==== Data for analysis ====

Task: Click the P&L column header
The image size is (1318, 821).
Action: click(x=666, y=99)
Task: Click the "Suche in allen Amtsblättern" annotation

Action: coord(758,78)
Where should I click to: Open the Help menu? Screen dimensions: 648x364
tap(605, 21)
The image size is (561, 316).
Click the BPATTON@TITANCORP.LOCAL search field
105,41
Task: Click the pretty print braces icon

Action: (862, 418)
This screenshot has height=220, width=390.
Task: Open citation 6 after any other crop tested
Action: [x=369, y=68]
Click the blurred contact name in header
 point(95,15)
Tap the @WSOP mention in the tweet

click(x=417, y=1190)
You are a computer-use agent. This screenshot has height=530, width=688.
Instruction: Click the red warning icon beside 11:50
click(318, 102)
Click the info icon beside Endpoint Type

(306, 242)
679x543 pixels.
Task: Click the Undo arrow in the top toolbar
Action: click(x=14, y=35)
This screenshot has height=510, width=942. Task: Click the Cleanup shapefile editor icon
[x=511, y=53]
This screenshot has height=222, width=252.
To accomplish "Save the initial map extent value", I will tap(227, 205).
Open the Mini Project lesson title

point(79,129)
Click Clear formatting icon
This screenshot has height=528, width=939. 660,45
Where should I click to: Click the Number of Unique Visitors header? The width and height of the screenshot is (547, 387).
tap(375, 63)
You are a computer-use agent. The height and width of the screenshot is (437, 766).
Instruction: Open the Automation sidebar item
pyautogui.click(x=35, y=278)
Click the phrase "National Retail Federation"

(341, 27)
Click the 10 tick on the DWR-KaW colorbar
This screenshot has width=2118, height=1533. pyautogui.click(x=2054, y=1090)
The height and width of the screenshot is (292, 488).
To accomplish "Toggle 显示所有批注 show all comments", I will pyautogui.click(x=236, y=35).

====

◆ **Task to carry out**:
Each and every entry needs to be repeated exactly.

◆ **Worked solution**:
Task: Click the P&L column header
The image size is (1318, 821).
Action: click(x=666, y=99)
Task: Click the "Suche in allen Amtsblättern" annotation

Action: coord(758,78)
Where should I click to: Open the Help menu? Screen dimensions: 648x364
tap(605, 21)
The image size is (561, 316).
Click the BPATTON@TITANCORP.LOCAL search field
105,41
Task: Click the pretty print braces icon

Action: (862, 418)
This screenshot has height=220, width=390.
Task: Open citation 6 after any other crop tested
Action: [x=369, y=68]
Click the blurred contact name in header
 point(95,15)
Tap the @WSOP mention in the tweet

click(x=417, y=1190)
You are a computer-use agent. This screenshot has height=530, width=688.
Instruction: Click the red warning icon beside 11:50
click(318, 102)
Click the info icon beside Endpoint Type

(306, 242)
679x543 pixels.
Task: Click the Undo arrow in the top toolbar
Action: click(x=14, y=35)
This screenshot has height=510, width=942. Task: Click the Cleanup shapefile editor icon
[x=511, y=53]
This screenshot has height=222, width=252.
To accomplish "Save the initial map extent value", I will tap(227, 205).
Open the Mini Project lesson title

point(79,129)
Click Clear formatting icon
This screenshot has height=528, width=939. 660,45
Where should I click to: Click the Number of Unique Visitors header? The width and height of the screenshot is (547, 387).
tap(375, 63)
You are a computer-use agent. The height and width of the screenshot is (437, 766).
Instruction: Open the Automation sidebar item
pyautogui.click(x=35, y=278)
Click the phrase "National Retail Federation"

(341, 27)
Click the 10 tick on the DWR-KaW colorbar
This screenshot has width=2118, height=1533. pyautogui.click(x=2054, y=1090)
The height and width of the screenshot is (292, 488).
To accomplish "Toggle 显示所有批注 show all comments", I will pyautogui.click(x=236, y=35).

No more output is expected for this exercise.